## EXCERPT PROVIDED
French Matters

Does French Matter? Do the joy, the adventure and advantage of full communications with a culturally diverse population 220 million+ French speakers all around the world matter? How about listening to their every-day talk, their logic, their heart-felt opinions, their music, watching their films and TV, reading their newspapers and their literature?  Whether they are my friends, my colleagues, my clients or people I run into in the streets; whether our conversation occurs in the bosom of their family, the bakery, a restaurant, a concert, a club, at work, on email, Facebook, Twitter or elsewhere, nothing that really matters or truly joins us will happen if I don't know French.  

Nearly 20 million of these French speakers are American, a number of them descendants of the children of New France, who helped to shape much of North America from the beginning of the sixteenth century. Understanding French is also helpful in interpreting their heritage of place-names, documents, cultural artifacts, and the contemporary customs of the places where they settled.

Of course, learning French caries with it all of the benefits associated with learning any other language

    Foreign Languages: An Essential Core Experience

Most people who understand what it takes to learn a language will acknowledge that French is a comparatively easy language to learn:

    Le Français...pas compliqué

According to the Foreign Service Institute, learning French level one experience for motivated Anglophones, requiring 575-600 class hours to reach an IRL scale 3 (General Professional Proficiency):

Wikibooks:Language Learning Difficulty for English Speakers (FSI scale)

This attainability is significant because French is a language encountered in so many places on all continents, and it makes sense for a language whose mastery is enhanced over 10,000 pure and close English/French cognates and a wealth of historically related words.

## SOURCE DATA

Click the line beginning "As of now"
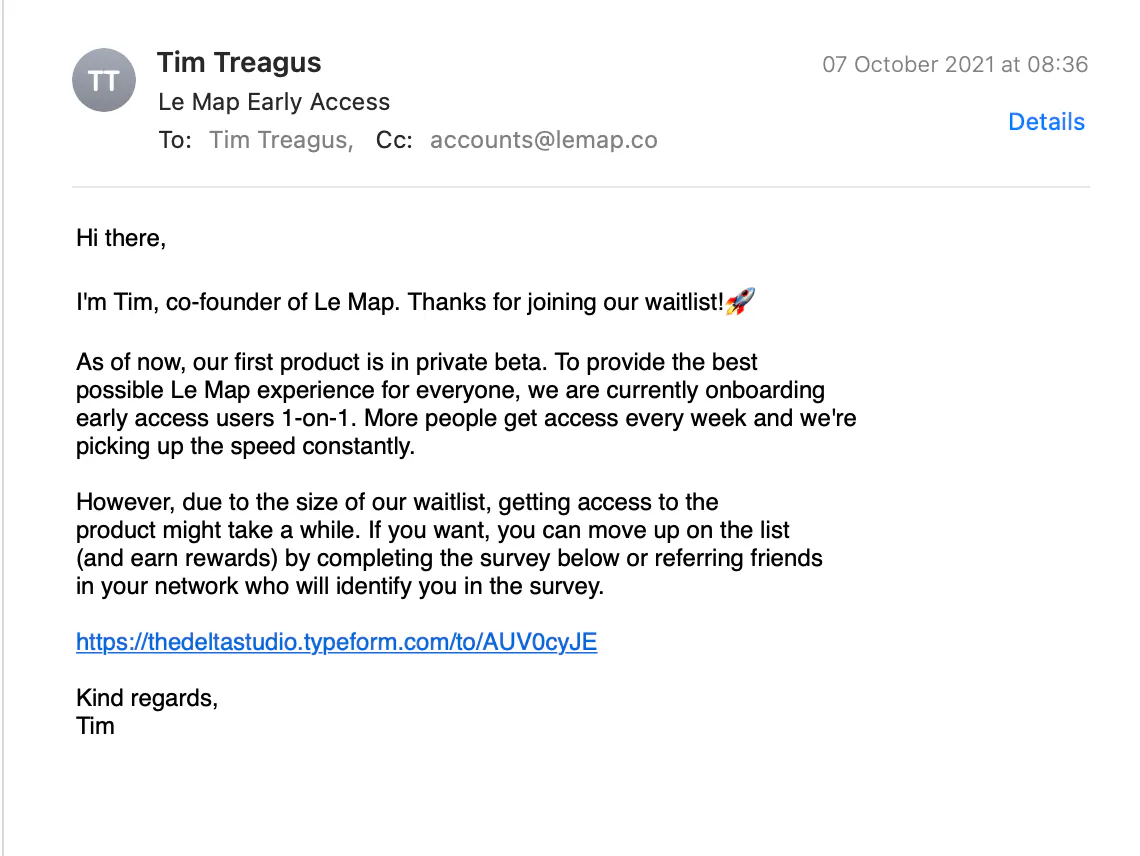(x=416, y=362)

## ACTIONS TO TAKE
**a.** In the French Matters text, how many class hours does the Foreign Service Institute say motivated Anglophones need to reach General Professional Proficiency in French?
**b.** Translate this sentence from the French Matters text into Spanish: "Understanding French is also helpful in interpreting their heritage of place-names, documents, cultural artifacts, and the contemporary customs of the places where they settled."
**c.** Continue the French Matters text with a further paragraph after its last sentence.

## OUTPUTS FOR THE TASKS
**a.** 575-600 class hours.

**b.** Entender el francés también es útil para interpretar su herencia de topónimos, documentos, artefactos culturales y las costumbres contemporáneas de los lugares donde se asentaron.

**c.**
Since the 1990s, many of the challenges to the place that French held in the curriculum have come from proponents of language less commonly taught than Spanish, French and German

Some of these less commonly taught languages are assessed to be considerably more difficult for American English speakers than is French. Looking again at the Foreign Service Institute scale, we see that both Arabic and Mandarin are level 3 languages, requiring 2200 hours of study to attain an IRL-scale level 3.  For Mandarin, the cultures of China also present formidable cultural learning challenges; in particular, the cultural learning key of writing. Of the 17,000 characters in the "reformed" Mandarin written system, it takes a knowledge of 3000 for basic newspaper reading. The paucity of certified "highly-qualified" teachers for many of the challenging less commonly taught language programs is matched by the paucity college major programs available and absolutely necessary for a level-3 language.

While we are told that European languages like French, German and Spanish will play little or no role in our economic future it is interesting to look squarely at present economic issues often linked to international aspects of education. Let us look at national figures available for 2010 exports. Let us compare US export revenues from the five countries most frequently among the top trade partners of the individual states and where French is an official language (Belgium, Canada, France, Luxemburg, Switzerland) with the growing economic giants like China, where Mandarin is the official language. At $325,505.900, export revenues from the first are more than three and a half times that of the second.

In 2009, 22 out of 50 states in the US derived over a third of their export revenues from countries where French is an official language. Through May of 2010, 3 of America's top 15 export destinations have been Francophone countries (=$121 billion). In assessing just one impact at home, it is generally acknowledged that for every $billion of export revenues 6000 jobs are either sustained or created.

Foreign Trade: State by 6-Digit HS Code and Top Countries [Census data]

state    %
AR    35.8
CO    37
DE    34.2
IA    37.3
IL    34.9
IN    44.8
KY    41.4
ME    44.6
MI    51.6
MT    45.6
NV    67.2
NY    33.4
ND    60
OH    46.1
OK    34.1
PA    39.8
RI    37.8
SD    39.2
TN    35.2
VT    49.4
WV    33.7
WI    33.5

There are more than 2,423 French companies in the U.S., providing more than 500 000 direct jobs. The direct investment balance favors the U.S., with U.S. investment in France ($75.0 billion) just 46% of total French direct investment in the U.S. in 2008 ($163.4 billion).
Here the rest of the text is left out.